→ **Exercise details**
All lines from the one containing "543x411 pixels. At" through the end of the material are to be given back exactly, without pictures.
(Records supplied begins)
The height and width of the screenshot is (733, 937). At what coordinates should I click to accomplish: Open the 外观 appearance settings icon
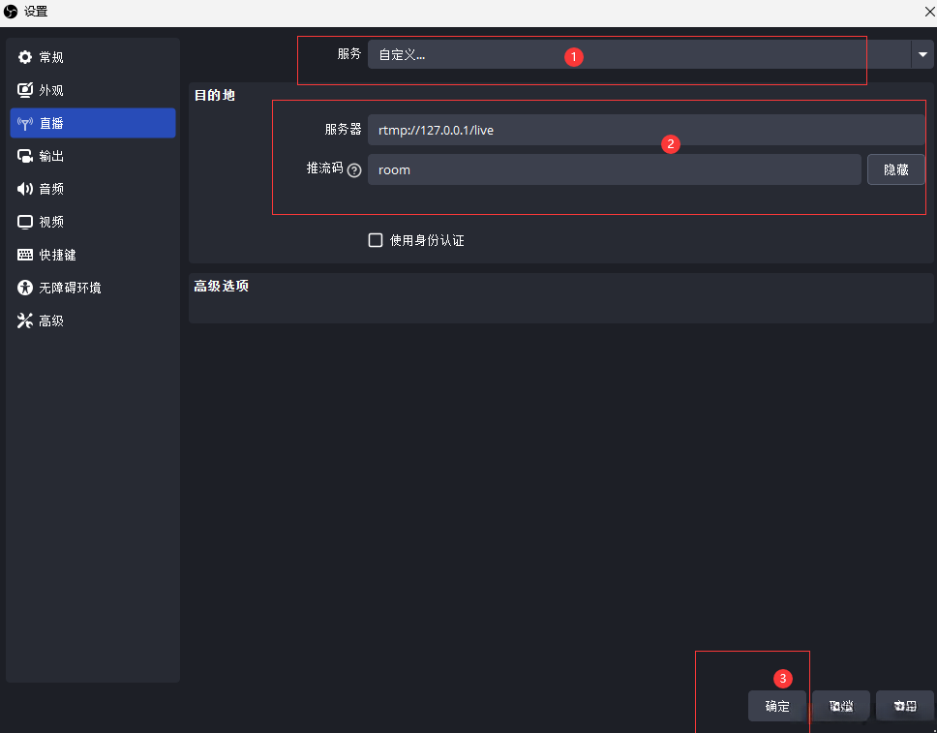(x=24, y=90)
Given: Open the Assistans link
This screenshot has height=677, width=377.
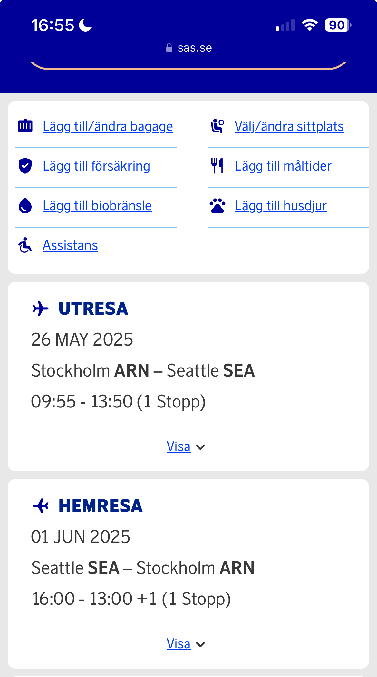Looking at the screenshot, I should [x=70, y=245].
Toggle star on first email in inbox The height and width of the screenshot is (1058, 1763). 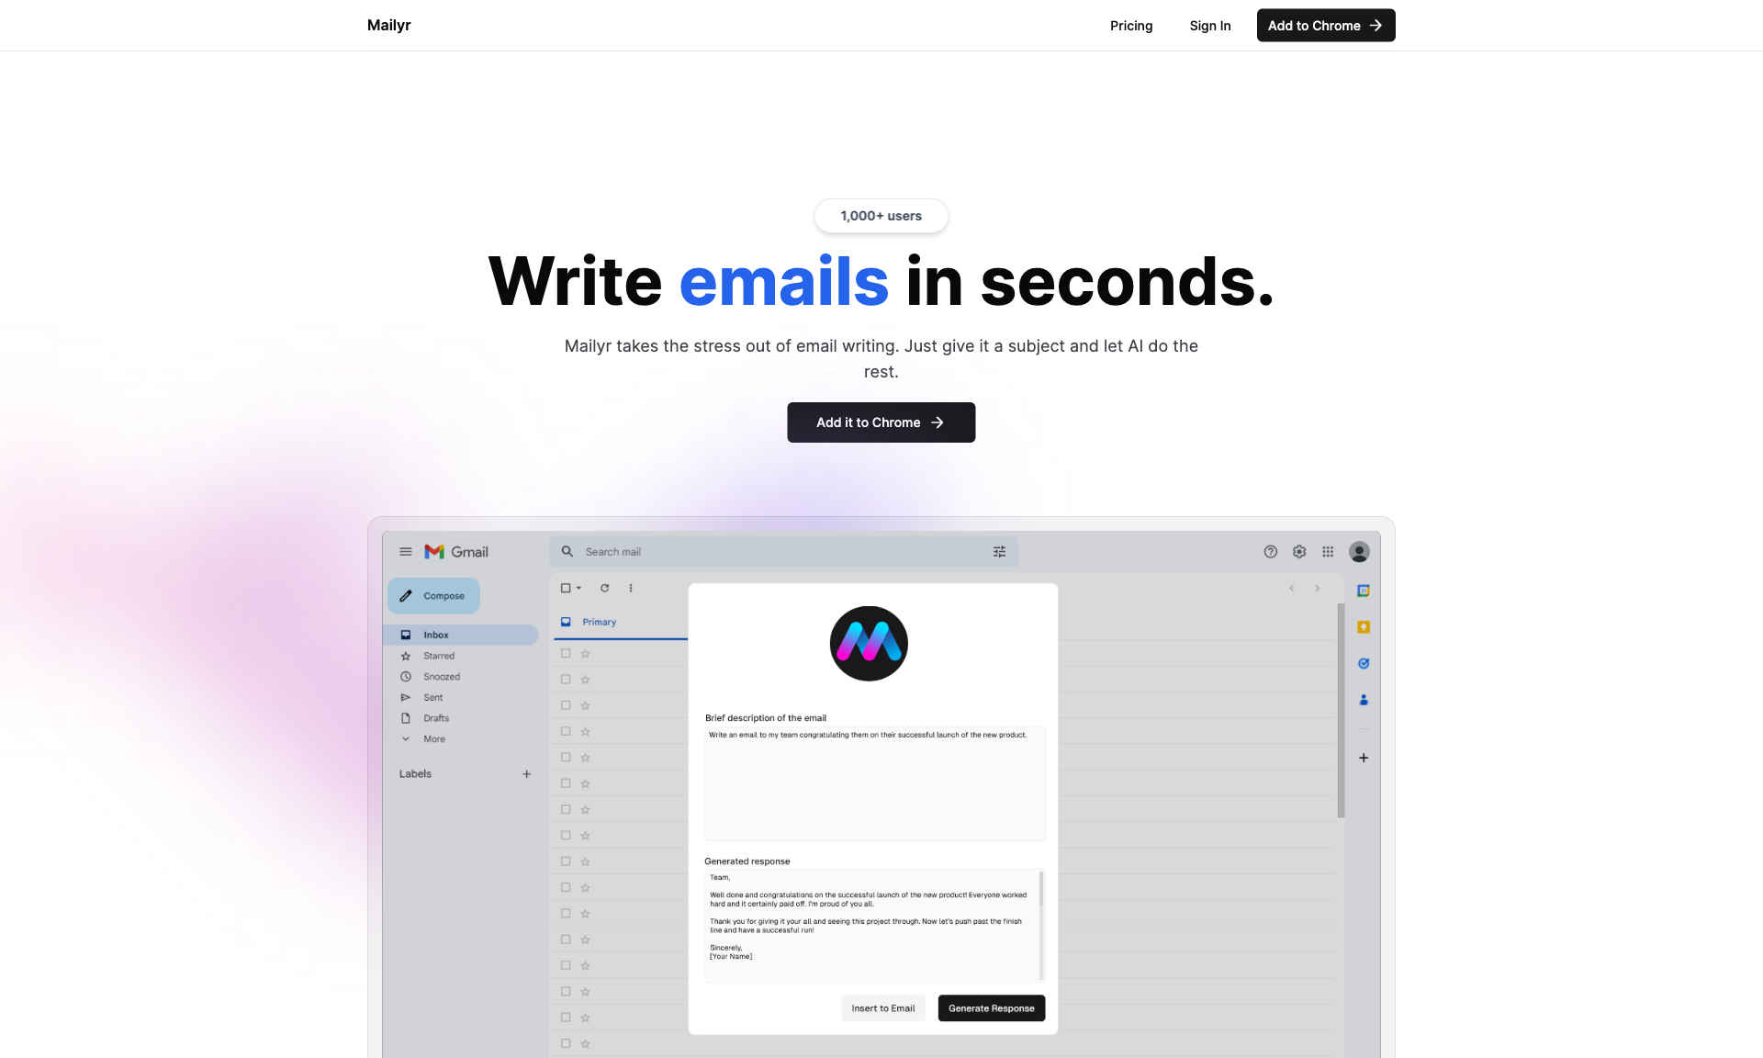coord(586,652)
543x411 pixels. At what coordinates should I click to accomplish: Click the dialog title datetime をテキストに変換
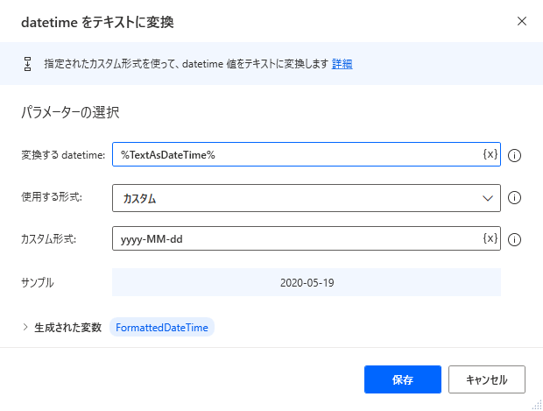click(x=96, y=22)
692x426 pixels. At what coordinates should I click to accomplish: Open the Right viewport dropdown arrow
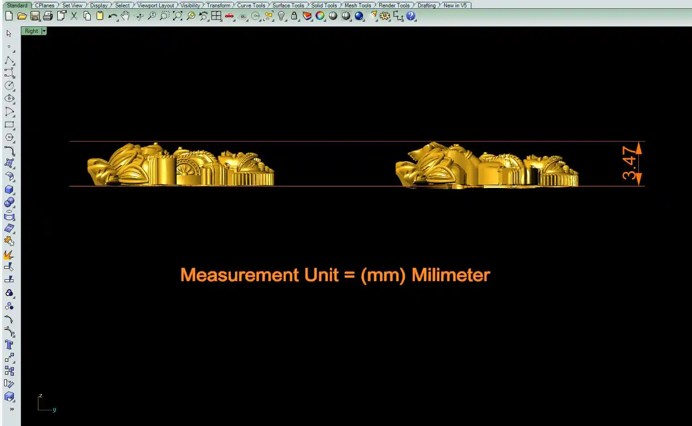pyautogui.click(x=44, y=31)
(Records supplied ends)
→ **Exercise output**
543x411 pixels. At what coordinates should I click to accomplish: Click the dialog title datetime をテキストに変換
click(x=96, y=22)
692x426 pixels. At what coordinates should I click to accomplish: Open the Right viewport dropdown arrow
pyautogui.click(x=44, y=31)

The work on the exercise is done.